## TASK
I would like you to transcribe all of the data exactly.

-- -- --

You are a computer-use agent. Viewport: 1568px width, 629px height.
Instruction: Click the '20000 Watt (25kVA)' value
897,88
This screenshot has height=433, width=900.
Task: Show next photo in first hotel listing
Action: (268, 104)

-- -- --

## FINAL ANSWER
You are a computer-use agent. Viewport: 1568px width, 629px height.
Instruction: Click the '20000 Watt (25kVA)' value
897,88
This screenshot has height=433, width=900.
Task: Show next photo in first hotel listing
Action: (268, 104)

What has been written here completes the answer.